▶ Passage:
[BEGIN]
Precalculus by Richard Wright

Husbands, love your wives, just as Christ loved the church and gave himself up for her. Ephesians 5:25 NIV

Summary: In this section, you will:

- Evaluate a summation.
- Write a series as a summation.

SDA NAD Content Standards (2018): PC.7.2

Let's say you are a religious person. At some point when you are young, you win 2 people for God. Each of those win 2 more people for God. Assuming that each person continues to win 2 more people, thus doubling the number of people. How many people will you be indirectly responsible for winning for God after the 10^{th} generation?

This follows a sequence where the terms double, 2, 4, 8, 16, 32, 64, …; however, this asks for the total number of people. That means the terms need to be added together: 2 + 4 + 8 + 16 + 32 + 64 + …. The sum of a sequence is a series.

$$ Sequence: 2, 4, 8, 16, … $$

$$ Series: 2 + 4 + 8 + 16 + \cdots $$

A special way of writing series called summation notation, or sigma notation, is used to shorten the way a series is written. It uses the Greek capital letter sigma, Σ.

$$ \sum_{\text{index}=\text{lower limit}}^{\text{upper limit}} (\text{sequence explicit rule}) $$

$$ \sum_{i=1}^{n} a_i $$

- Plug in the lower limit for the index variable.
- Put a plus.
- Plug in the next number for the index variable.
- Plus.
- Plug in the next number, plus, etc. until you plug in the upper limit.
[END]
▶ Data listing:
[BEGIN]
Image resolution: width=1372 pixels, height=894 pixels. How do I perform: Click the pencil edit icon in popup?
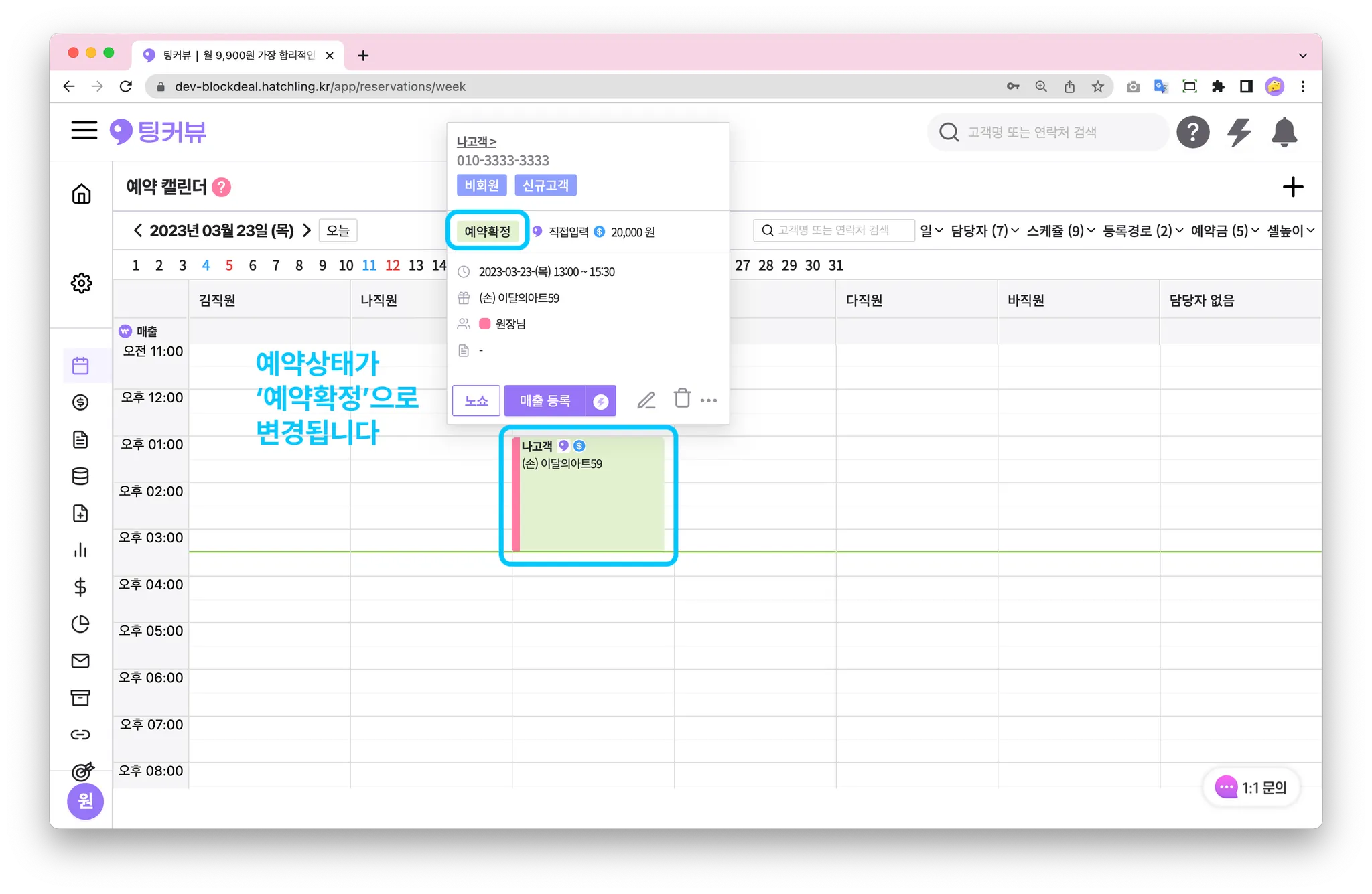[646, 400]
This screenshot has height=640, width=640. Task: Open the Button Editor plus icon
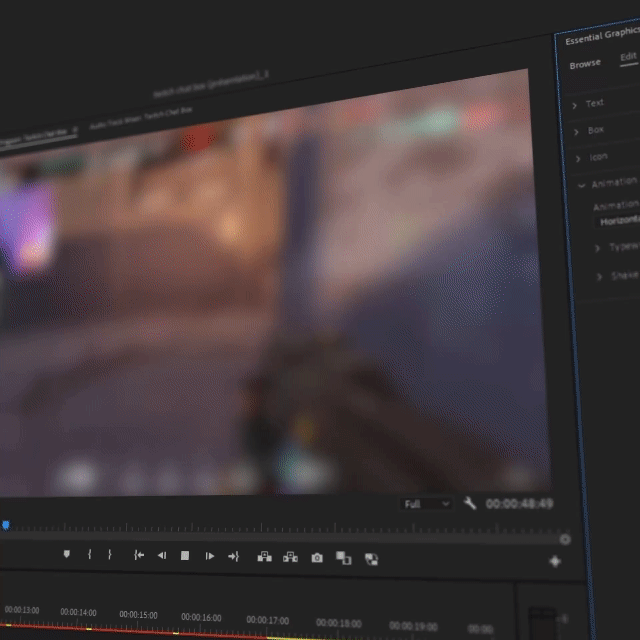(555, 562)
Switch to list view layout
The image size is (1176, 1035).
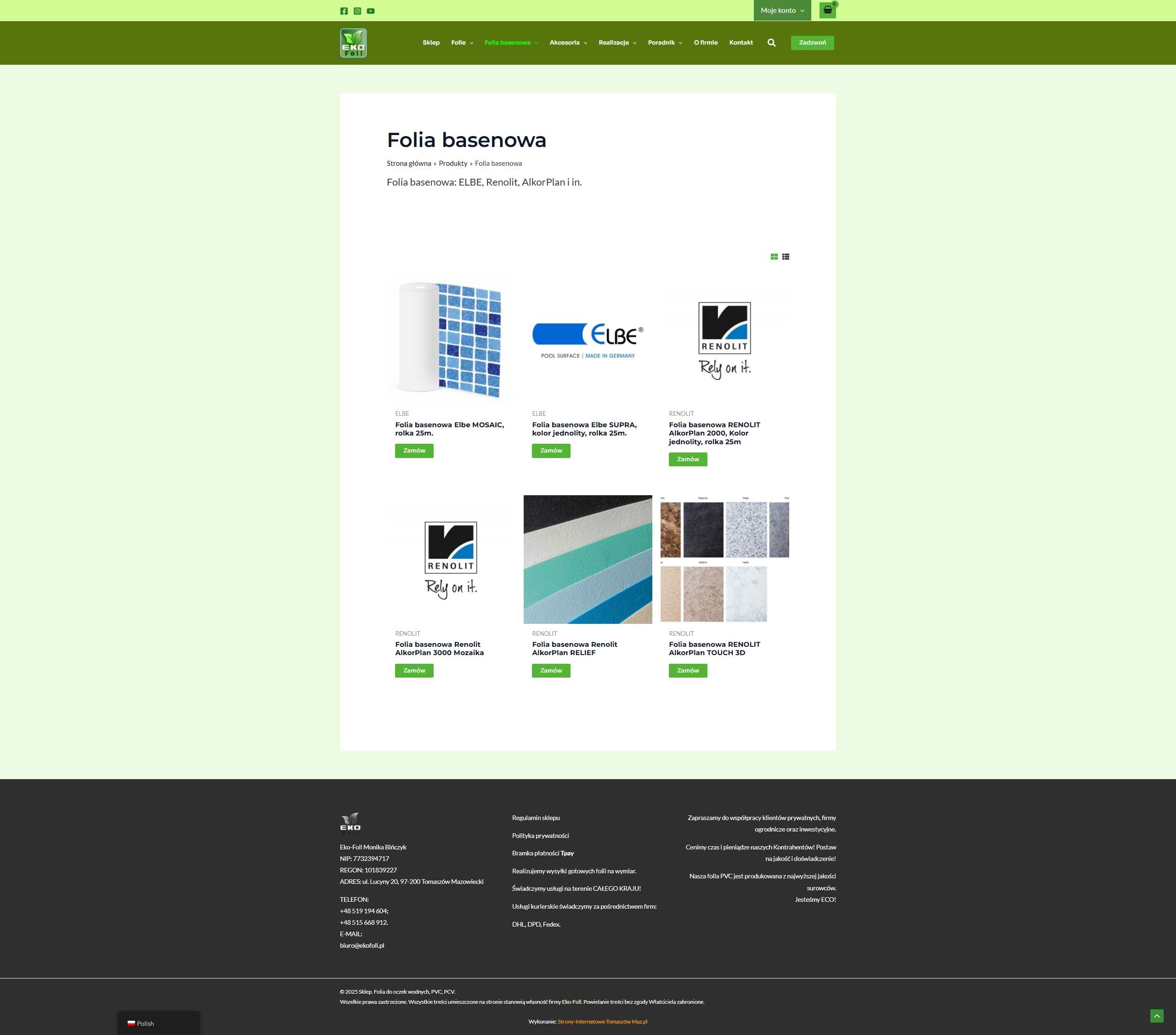pos(786,257)
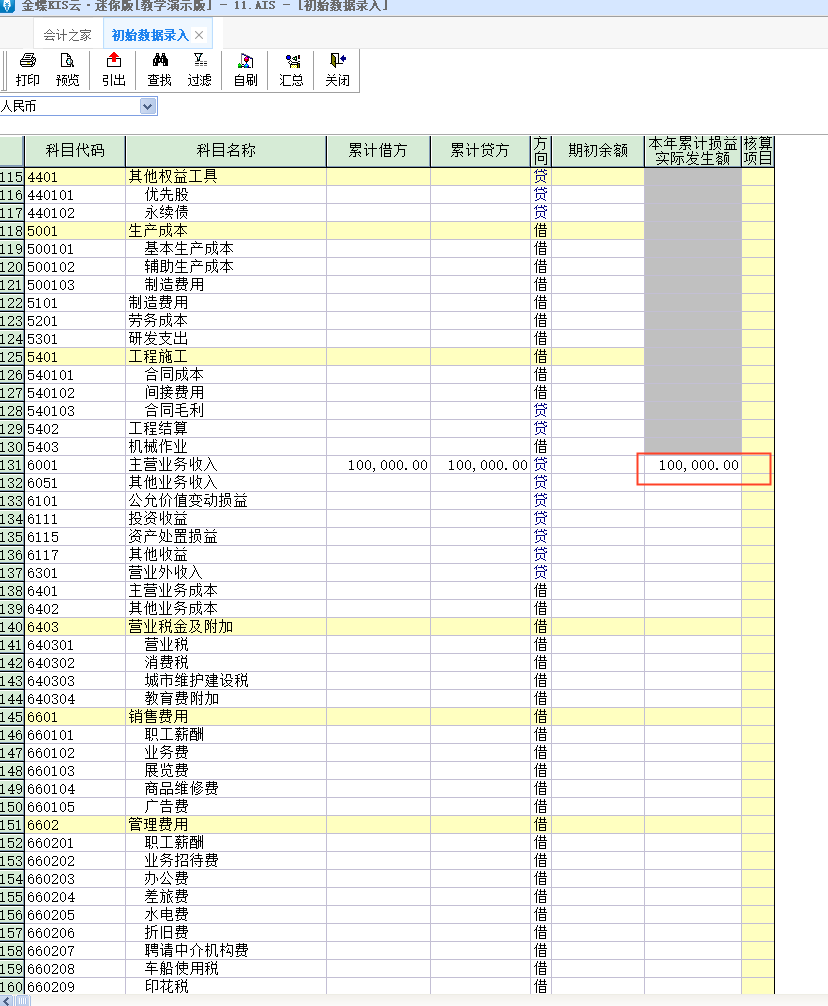Run 汇总 (Summarize) from the toolbar
Screen dimensions: 828x1006
pos(292,69)
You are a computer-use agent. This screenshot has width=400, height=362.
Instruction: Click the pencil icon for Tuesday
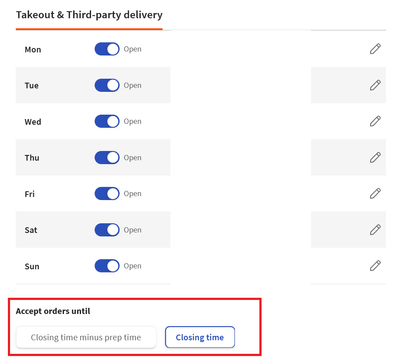(375, 85)
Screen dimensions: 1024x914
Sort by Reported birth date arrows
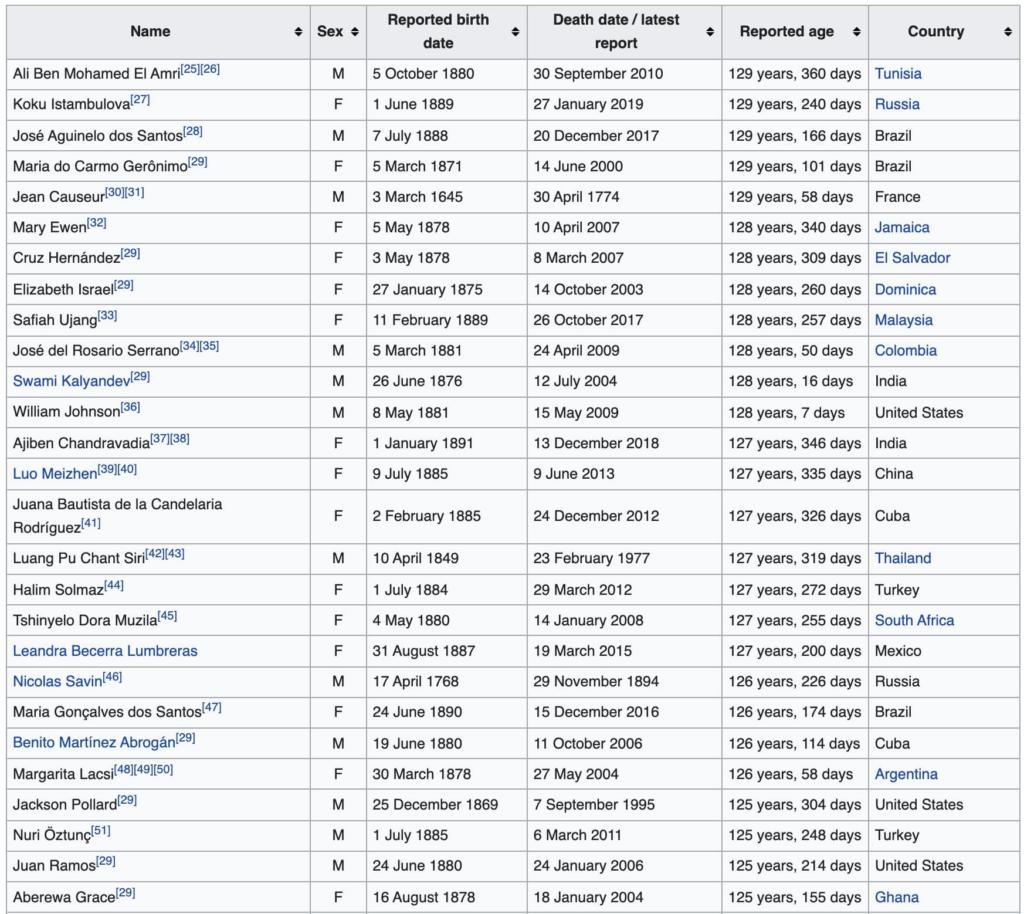coord(515,32)
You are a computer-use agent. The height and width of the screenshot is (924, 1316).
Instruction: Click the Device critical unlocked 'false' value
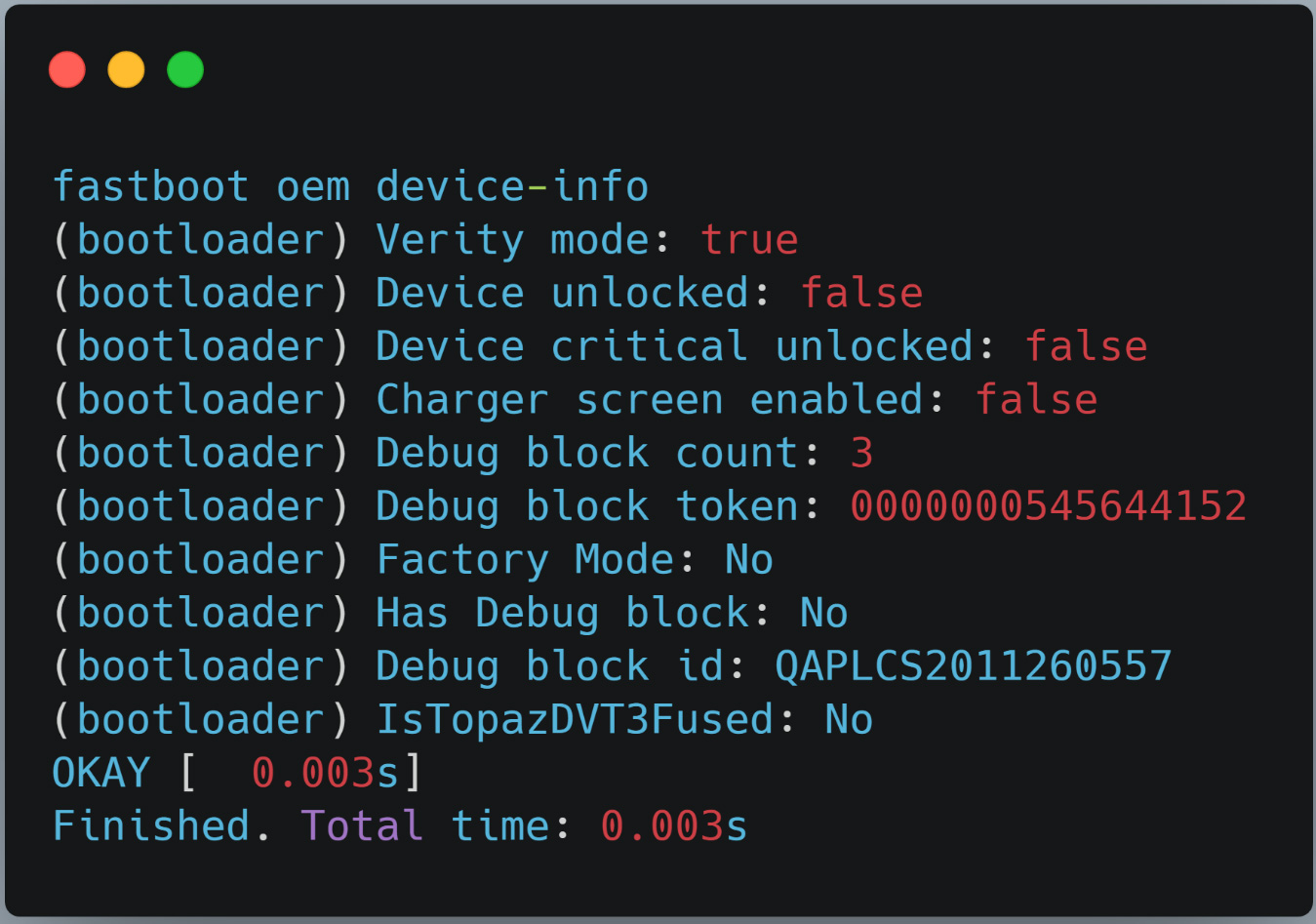tap(1086, 346)
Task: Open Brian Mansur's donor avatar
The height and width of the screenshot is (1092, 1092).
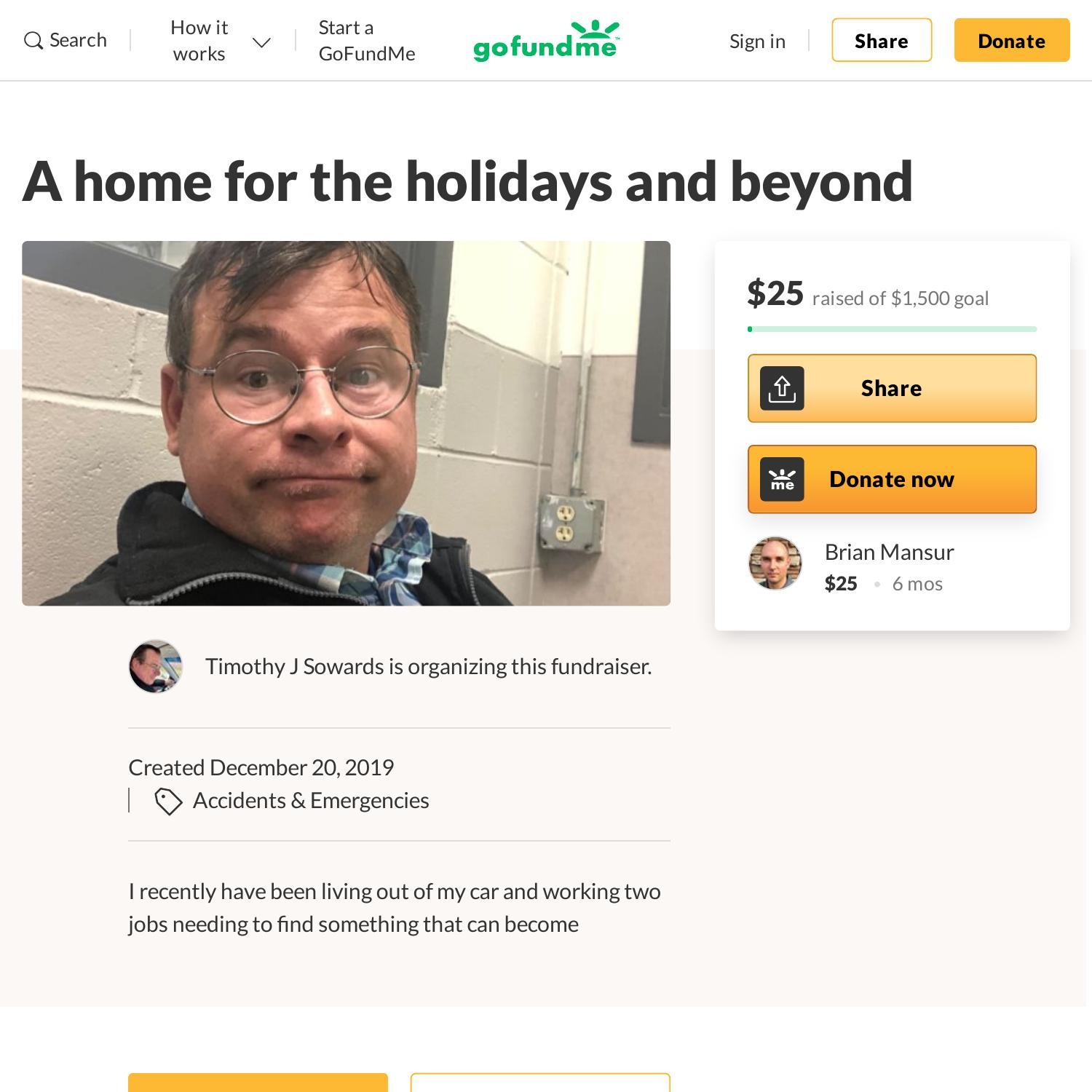Action: (775, 563)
[END]
▶ What to do:
[A] Using the precalculus section, decide whether each statement agrees with it, answering yes or no and quoting the words that settle it: (i) the sum of a sequence is called a series; (ii) summation notation uses the Greek lowercase letter sigma; (iii) writing out a summation starts by plugging in the upper limit for the index variable.
[B] In order, list every step in the bulleted list that comes right after the sigma notation formulas in the precalculus section.

▶ The replies:
[A]
(i) Yes: "The sum of a sequence is a series."
(ii) No: "It uses the Greek capital letter sigma, Σ."
(iii) No: "Plug in the lower limit for the index variable."

[B]
1. Plug in the lower limit for the index variable.
2. Put a plus.
3. Plug in the next number for the index variable.
4. Plus.
5. Plug in the next number, plus, etc. until you plug in the upper limit.